**AVAILABLE DATA**.
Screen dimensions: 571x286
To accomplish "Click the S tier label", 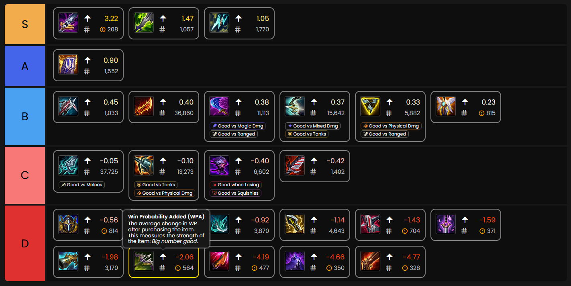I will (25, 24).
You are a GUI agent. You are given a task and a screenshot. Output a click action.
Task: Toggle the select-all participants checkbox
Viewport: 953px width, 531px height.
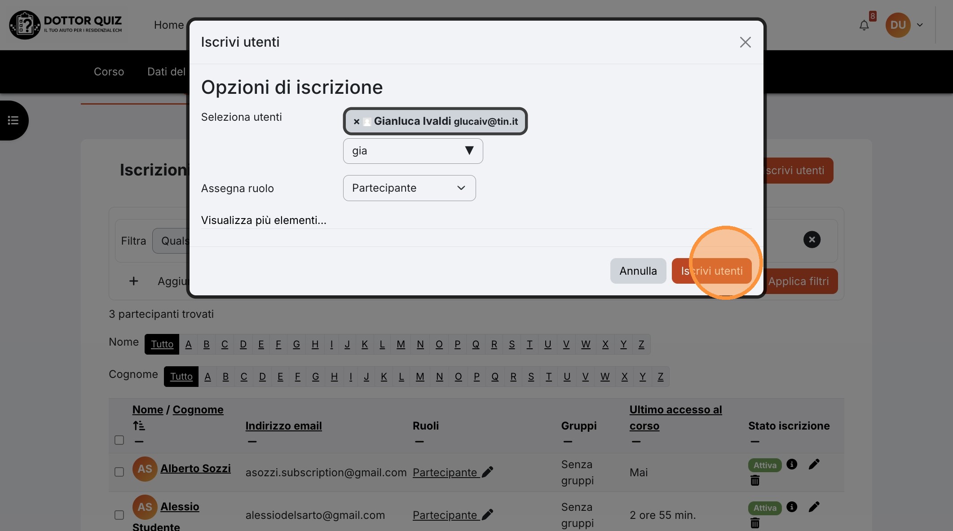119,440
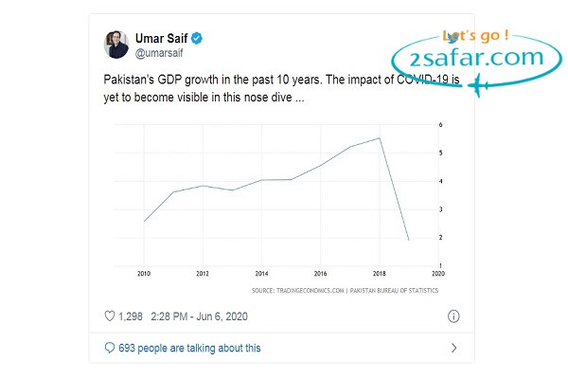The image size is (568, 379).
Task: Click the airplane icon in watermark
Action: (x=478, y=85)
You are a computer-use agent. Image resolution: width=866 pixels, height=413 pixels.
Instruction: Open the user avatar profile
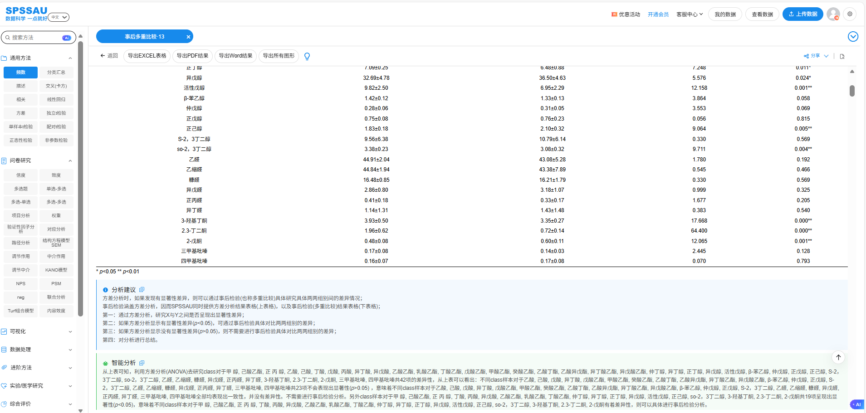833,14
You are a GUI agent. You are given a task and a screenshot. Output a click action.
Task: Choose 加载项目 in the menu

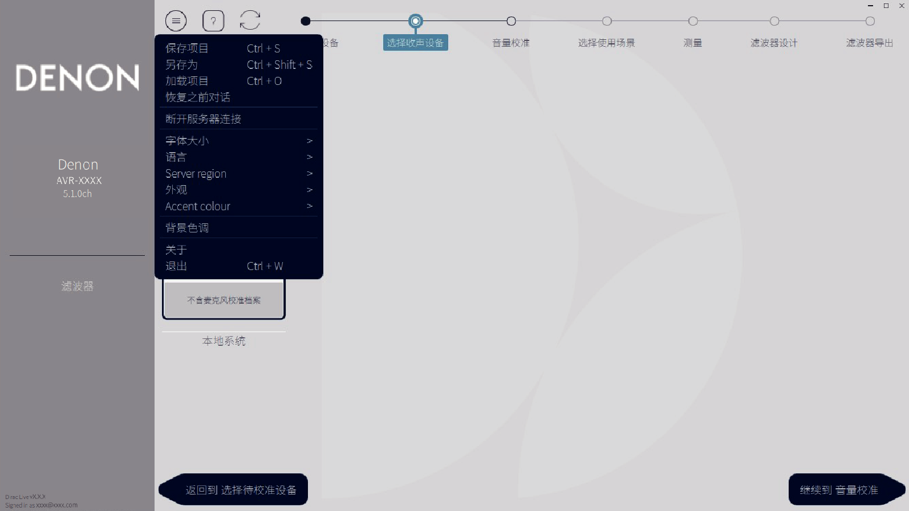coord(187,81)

...

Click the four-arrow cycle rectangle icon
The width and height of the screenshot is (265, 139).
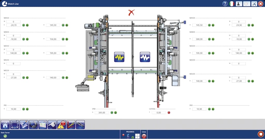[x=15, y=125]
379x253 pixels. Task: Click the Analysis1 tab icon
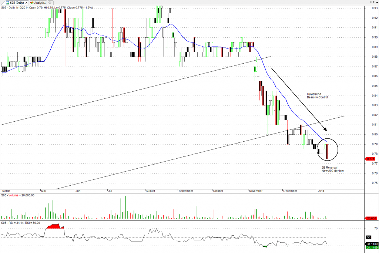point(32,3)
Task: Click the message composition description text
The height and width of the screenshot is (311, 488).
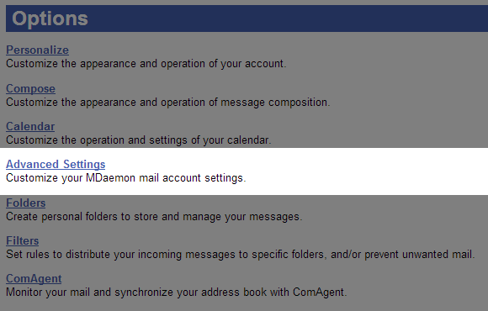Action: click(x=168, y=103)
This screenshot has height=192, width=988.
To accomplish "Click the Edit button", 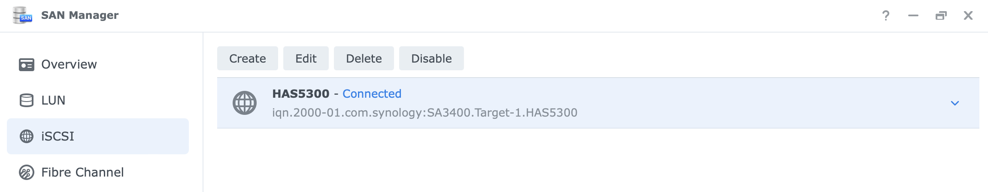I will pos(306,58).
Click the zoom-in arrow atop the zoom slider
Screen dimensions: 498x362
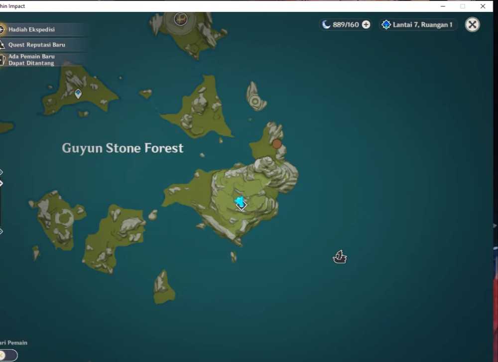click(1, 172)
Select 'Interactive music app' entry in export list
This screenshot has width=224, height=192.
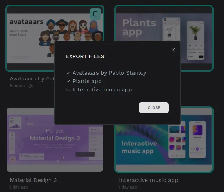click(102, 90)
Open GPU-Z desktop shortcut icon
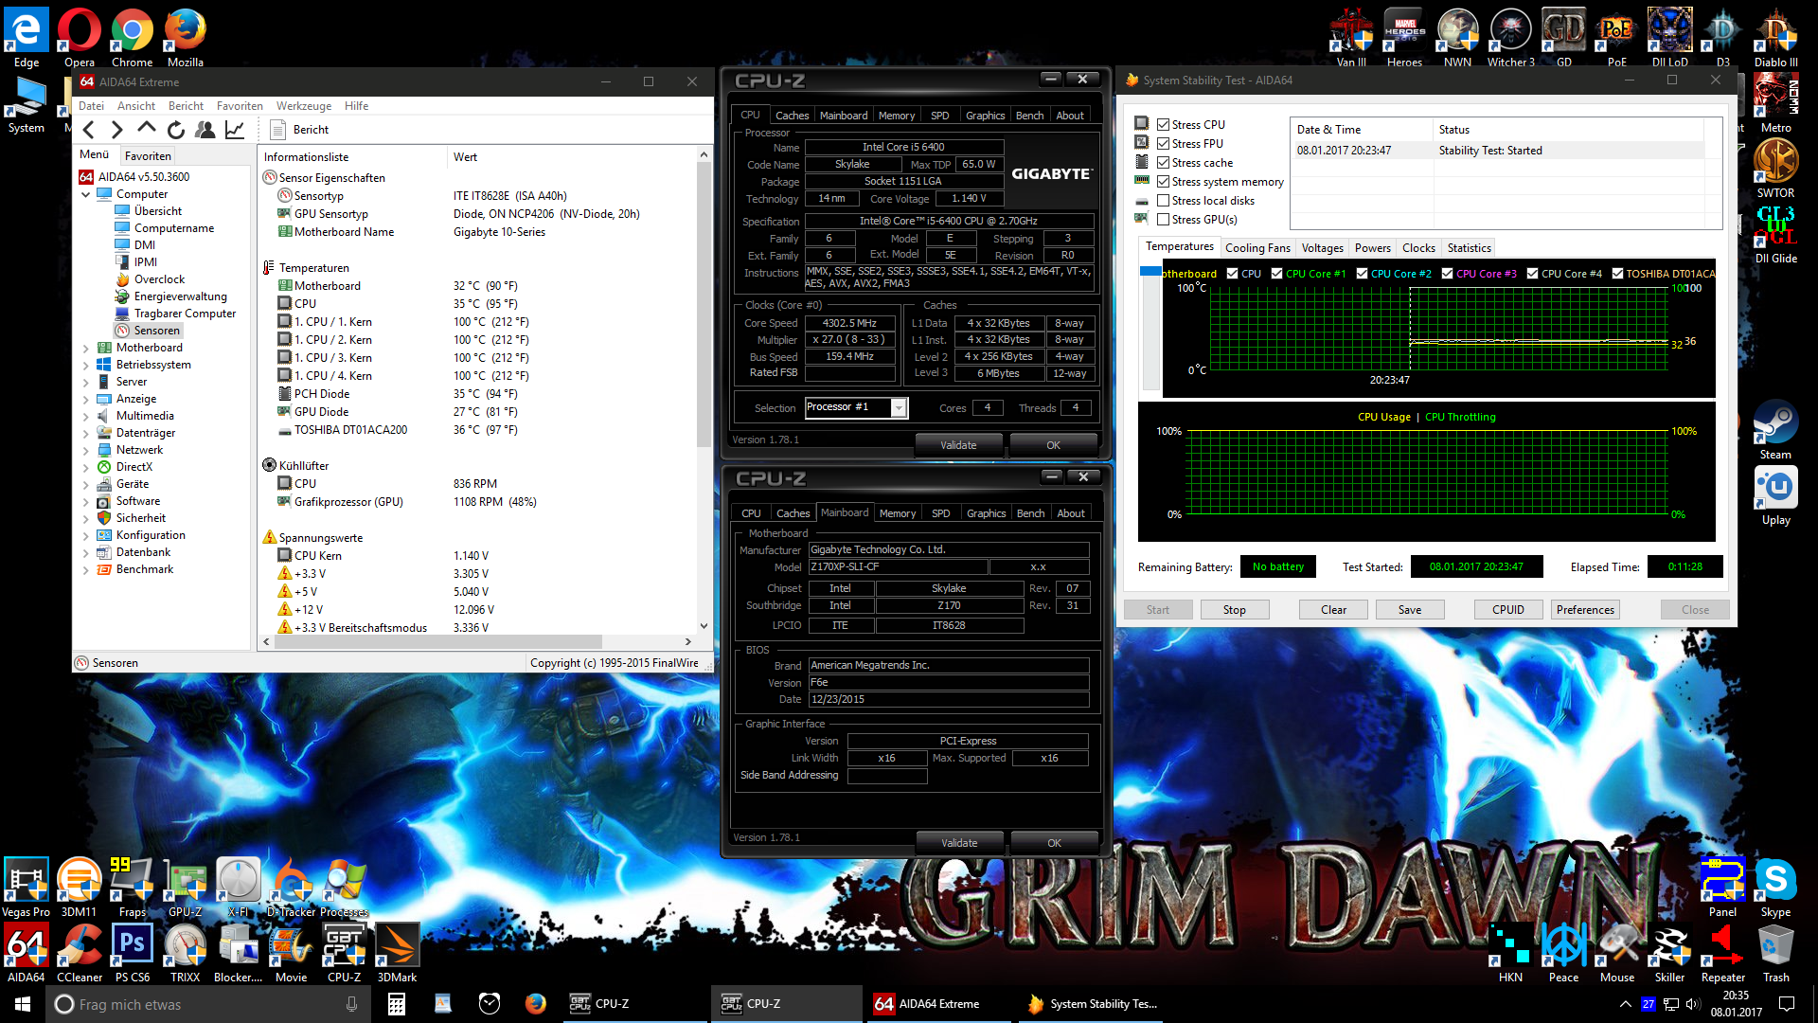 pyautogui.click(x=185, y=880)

--

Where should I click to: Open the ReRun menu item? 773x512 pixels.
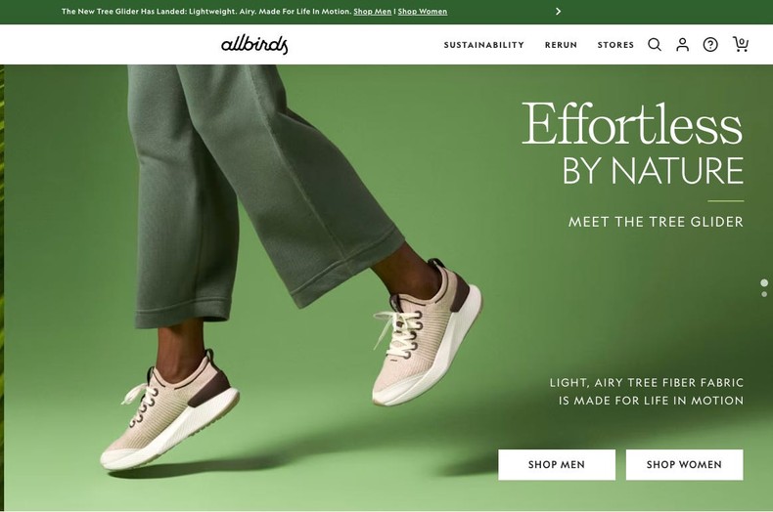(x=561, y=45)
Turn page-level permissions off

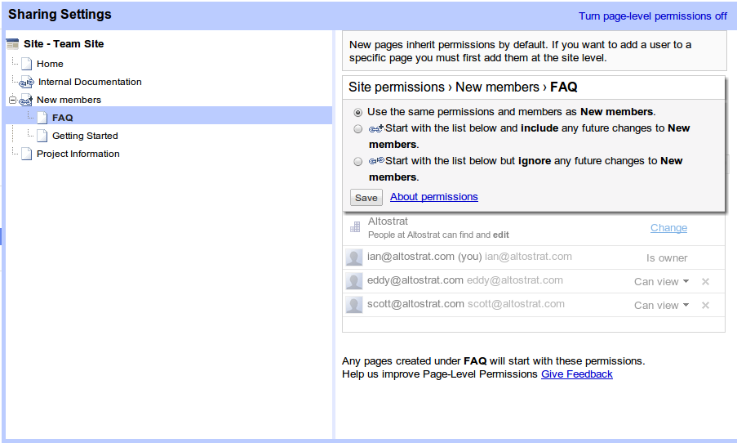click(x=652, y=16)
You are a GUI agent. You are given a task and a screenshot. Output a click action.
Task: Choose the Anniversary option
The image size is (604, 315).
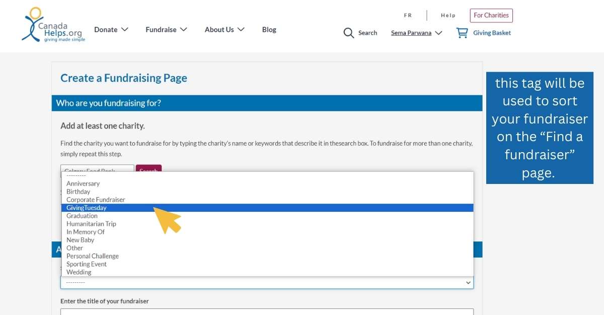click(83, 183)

**PROBLEM STATEMENT**. Copy the rows from the one containing "Click the zoom-in arrow atop the zoom slider" through the one containing "pyautogui.click(x=185, y=880)", including the requests, and shift every click coordinate in the answers by adding 110. Omit the pictures.

**EXPECTED ANSWER**.
Click the zoom-in arrow atop the zoom slider
Screen dimensions: 498x362
click(111, 282)
Select 'Interactive music app' entry in export list
This screenshot has width=224, height=192.
click(212, 200)
Open GPU-Z desktop shortcut icon
 pyautogui.click(x=295, y=990)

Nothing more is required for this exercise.